The rapid flow and crowded marketplace of ideas are huge factors undermining our critical thinking skills in recent years. On his Stonekettle Station blog, Jim Wright, a former Navy Chief Warrant Officer who worked in the intelligence field, describes the problem as a combination of information volume and too few qualified gatekeepers. When data was hard to come by and disseminated more slowly, information was painstakingly vetted and analyzed by specialists, with the side effect of reliability. That trickle has grown into an absolute flood, overwhelming attempts to fact-check and contextualize the information before it’s digested by a public who still seems to think that “they couldn’t print it if it’s not true.” But “they” can, and they enthusiastically do.

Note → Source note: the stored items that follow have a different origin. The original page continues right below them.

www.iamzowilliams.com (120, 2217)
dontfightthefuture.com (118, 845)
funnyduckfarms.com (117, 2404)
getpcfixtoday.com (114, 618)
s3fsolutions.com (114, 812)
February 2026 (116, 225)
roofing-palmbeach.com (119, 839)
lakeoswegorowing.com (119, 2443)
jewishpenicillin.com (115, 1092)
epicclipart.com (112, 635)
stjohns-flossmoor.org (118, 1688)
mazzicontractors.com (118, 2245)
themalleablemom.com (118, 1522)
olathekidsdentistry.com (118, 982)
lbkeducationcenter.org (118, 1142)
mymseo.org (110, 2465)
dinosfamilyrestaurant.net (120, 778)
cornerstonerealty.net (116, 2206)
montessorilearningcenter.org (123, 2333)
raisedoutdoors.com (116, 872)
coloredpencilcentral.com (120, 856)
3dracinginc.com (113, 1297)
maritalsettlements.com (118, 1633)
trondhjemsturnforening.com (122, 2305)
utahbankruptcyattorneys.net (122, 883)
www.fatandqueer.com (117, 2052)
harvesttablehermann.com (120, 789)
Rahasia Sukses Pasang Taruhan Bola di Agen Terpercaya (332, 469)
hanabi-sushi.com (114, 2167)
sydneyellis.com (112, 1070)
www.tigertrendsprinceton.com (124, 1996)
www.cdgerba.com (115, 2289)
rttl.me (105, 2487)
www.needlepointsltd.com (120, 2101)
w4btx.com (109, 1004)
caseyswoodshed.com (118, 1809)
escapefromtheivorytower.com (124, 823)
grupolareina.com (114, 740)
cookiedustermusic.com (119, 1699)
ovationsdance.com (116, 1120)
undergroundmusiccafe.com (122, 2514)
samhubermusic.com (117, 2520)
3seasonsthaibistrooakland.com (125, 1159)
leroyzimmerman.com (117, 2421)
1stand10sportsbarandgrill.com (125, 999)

That leaves most of us to be our own gatekeepers. Everyone likes to believe themselves above being fooled, but cognitive biases, ideological echo chambers, limited education or life experience, and wishful thinking mean that we often play the fool instead. It doesn’t help that we’re also under subtle attack from forces both foreign and domestic, who encourage the spread of misinformation in order to sow discord and profit from destroying Americans’ ability to think critically.
Perhaps the most intriguing and optimistic interpretation of this state of affairs is that we are learning to use critical thinking skills again after an extended slumber. If that’s the case, it’s long overdue. Our world is changing around us, and our long-accustomed thinking habits won’t serve us very well in the future. It’s time to start experimenting again and coming up with new ideas about how to live, but as writer Jordan Greenhall explains, we’re going to mess up for a while. We’re in what he calls “learning mode,” moving away from the information sources that Jim Wright would consider to be qualified gatekeepers and experimenting with new ideas, some of which will work out and some of which will be terrible.
It’s likely, too, that the ideas considered terrible by roughly half the population will be considered workable by the other half (and vice versa). After all, huge swaths of Americans already work out of two different, ideologically incompatible dictionaries. Perhaps it’s not that other people lack critical thinking skills, so much as their thinking goes into advancing their own goals, not yours. That could be why North Carolina is locked in a seemingly nonsensical cycle of contested gerrymandering and voter suppression, and a grossly inflated school shooting statistic can creep into a government report (until NPR’s investigative reporting sought to correct it).
With such different paradigms, can Americans learn to live together again? Can we even decide on what constitutes a “real American?” Perhaps, but the first step is to realize that competent, critical thinking isn’t just something to sneer at. It transcends political agendas in an honest attempt to figure out the best way forward. That’s one great reason not to feel the least bit sorry for Alex Jones.